A lot of people struggle with time management, it is very common to find yourself up until late night or early morning trying to figure out how to organize your schedule. There are many theories about what makes an efficient manager of time, but none that have really stuck around for more than a few months.
That’s why we decided to create our own set of principles that can be applied at any stage in someone’s time management journey. These six principles will help you to identify the things that hold you back from being more productive and will give you some simple strategies and tips to improve your time management.
2) Be consistent
Consistency is one of the most important time management principles you’ll learn to use effectively. This principle applies not just at work, but in your personal life as well.
It’s difficult to achieve consistency when money is short or there are other commitments that get in the way. When times are tough, it’s easy to give up on things like staying in touch with friends and family because you don’t have much money to spend.
But time is a resource that we all have so spending some time on yourself isn’t a luxury, it’s an essential part of self-care. And once you establish this habit, it can be hard to break.
You will feel happier overall if you make time for the people who matter to you and if you do something that you love to do, then why would you ever put off that thing?
The more you invest in yourself, the better you will feel so you should never hesitate to allocate time to meet your own needs. With enough motivation and planning, it is possible to leave time around for fun activities and holidays even during lean times.
There’s no reason to go through life being less happy than you could be if you didn’t suffer from money problems. It takes effort now, but in the long run it will save you lots of wasted energy and happiness.
3) Make it your goal
The first principle of time management is making it your goal to use your time effectively. This means looking at how you spend your time now and trying to make changes so that you are using your time more efficiently. It also means identifying important tasks and systems and systemizing them, so that they are done automatically with little input from you.
This can be developing routines or procedures for doing things, such as scheduling daily meetings, organizing monthly planning events, etc. Systems like this help eliminate wasted time because you have built into your schedule what needs to be done!
You will also need to identify unnecessary spending of time and try to remove or reduce these. For example, if you are not in control of your work phone calls, take some steps to prevent people from contacting you during work hours. If you must speak with someone, put off other activities until later.
If you find yourself wasting time on something that doesn’t really matter, cut down on that energy intake by lowering its importance. You would probably stop engaging in something that only matters slightly to you when you realize how much money it costs you each day.
4) Make it easy to accomplish
A lot of time management tips focus on how to make time you have more efficient, or how to use your time effectively. Less talked about is what to do with all that extra time once you have it.
The first step in managing your time is making sure there are not too many commitments. This can be difficult as we sometimes get drawn into things (for example, by someone else’s schedule).
Once done, determine which ones are must haves and drop some others. Must-have commitments should make up around 30% of your time while other times can be spent on lower priority tasks.
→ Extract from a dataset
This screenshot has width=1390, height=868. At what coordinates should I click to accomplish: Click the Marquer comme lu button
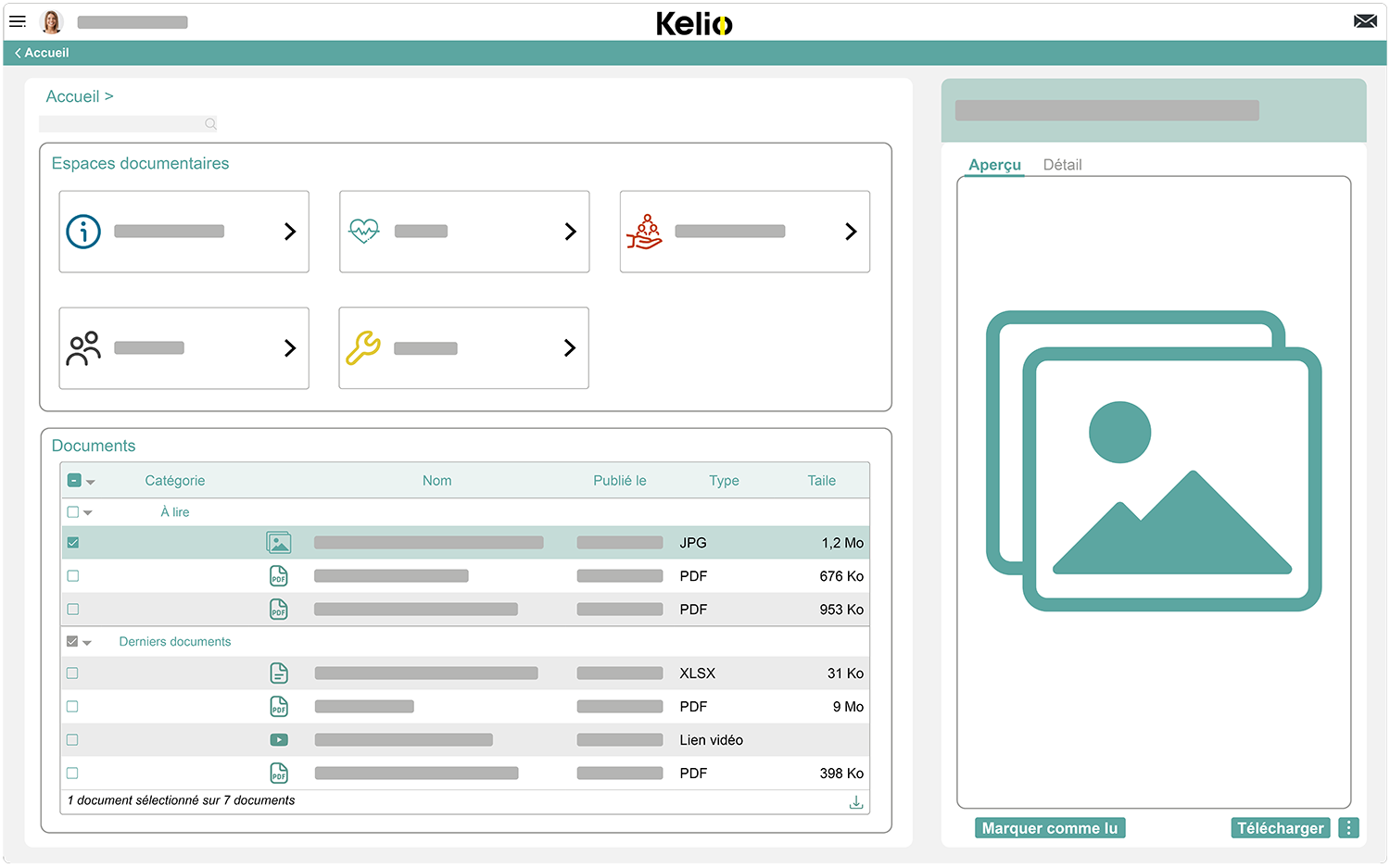(x=1049, y=827)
This will take away wasted time due to lack of attention or people feeling blocked because they don’t know what you are doing every minute of the day.
5) Take breaks
A few years ago, technology allowed for something called “connected working.” This is when you have access to your work from almost anywhere at any time because everything is online. Some people even enjoy this style of working so much that they keep it up even outside of business hours.
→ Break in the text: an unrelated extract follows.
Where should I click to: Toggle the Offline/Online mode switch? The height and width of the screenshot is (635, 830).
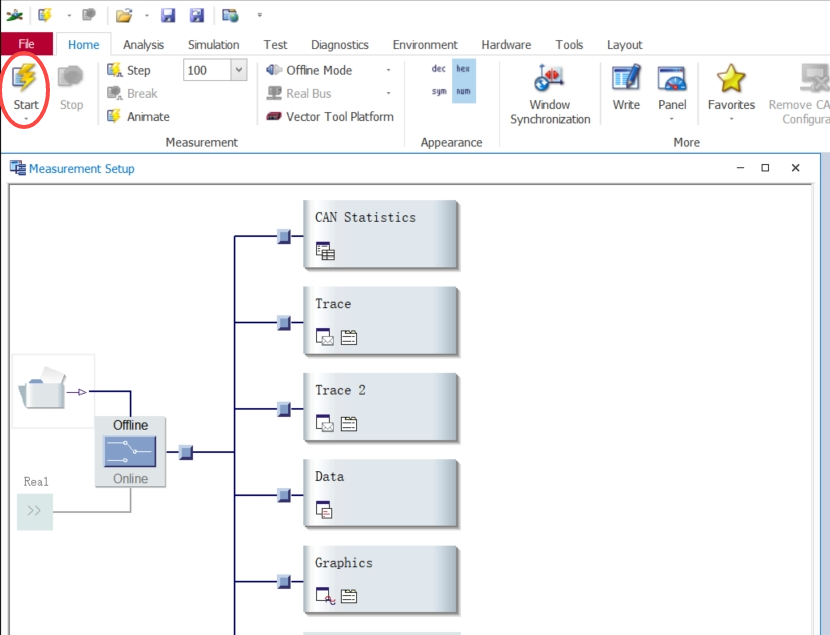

But research shows that constant connectivity can be a bad thing for productivity.
It was found that workers spend around eight hours per day connected, with most of those hours being spent surfing social media or doing other non-work activities.
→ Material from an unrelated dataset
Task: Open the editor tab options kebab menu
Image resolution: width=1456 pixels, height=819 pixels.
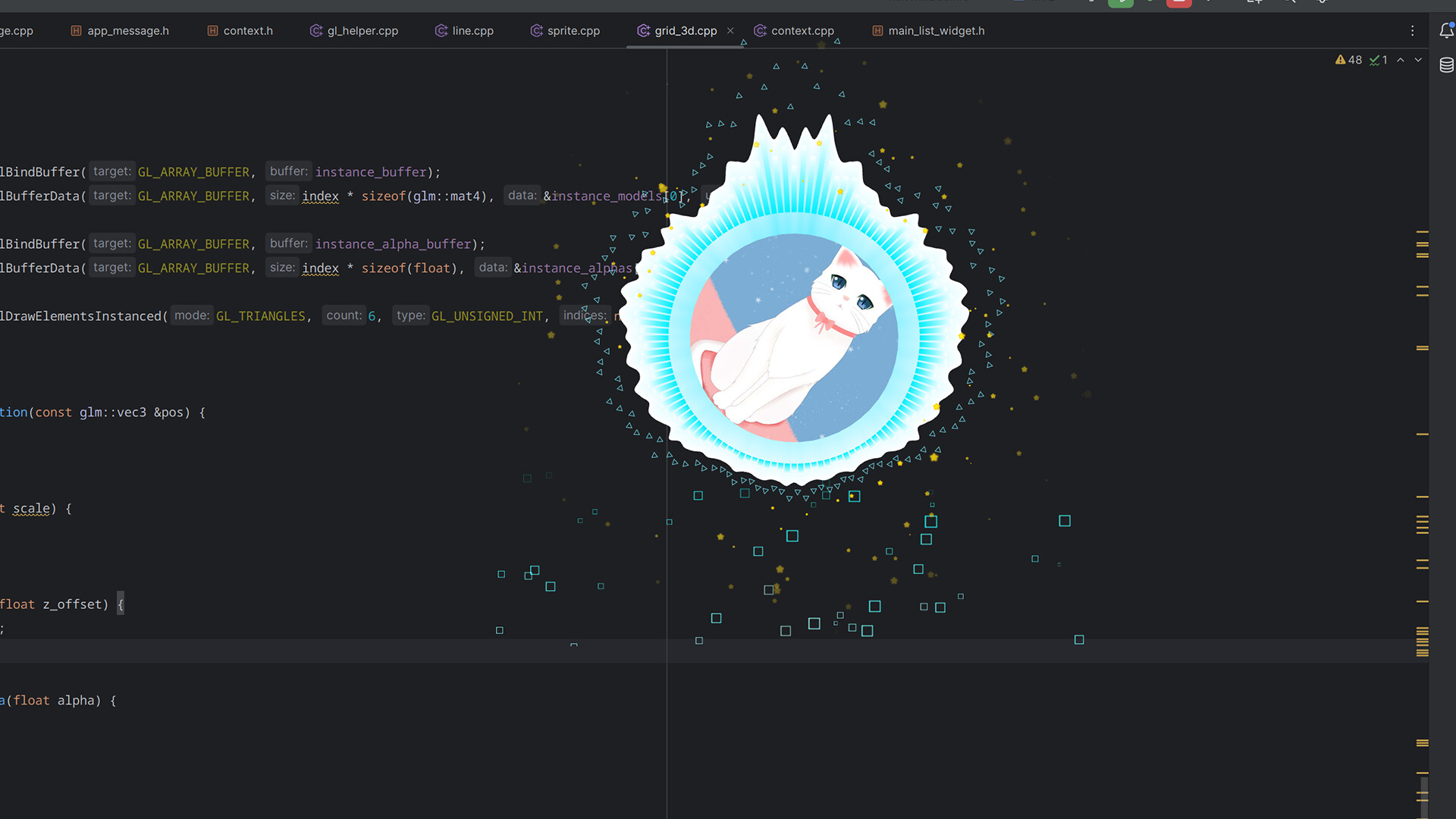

By limiting how long we are actively engaged in work tasks, we reduce our efficiency at them. This could mean that we need to devote more time to a project to get the same results, or that we must hire additional help to complete our assignments on time.
Taking short breaks away from your computer means that you will give your full attention to what you are doing next. You may also want to do some exercises or take a stroll to reset and reenergize.
Principle number five reminds us to put limits on how long we stay focused on one task before switching. Taking a break helps you recall what you were doing and makes sure that you don’t lose momentum!
This article about why you should never press delete on an email tips off the importance of leaving time for breaks. Letting go of things that no longer serve you gives you room to add new ones that do.
A multitasker is someone who can do several things at once. They are able to switch rapidly from one task to another, and can easily shift their focus between tasks.
This person could be working on multiple projects, talking on the phone while doing other work, or writing an article while listening to music.
By having more than one thing going on, the multitasker still comes out ahead because they were not idle for long periods of time. If there’s a lull in activity, they simply move onto the next item.
However, according to a study done by FittMatrix, it takes us around 17 minutes longer to complete a task when we’re juggling several items. This is due to our mind being occupied with all the other activities, so we don’t process any given task as efficiently.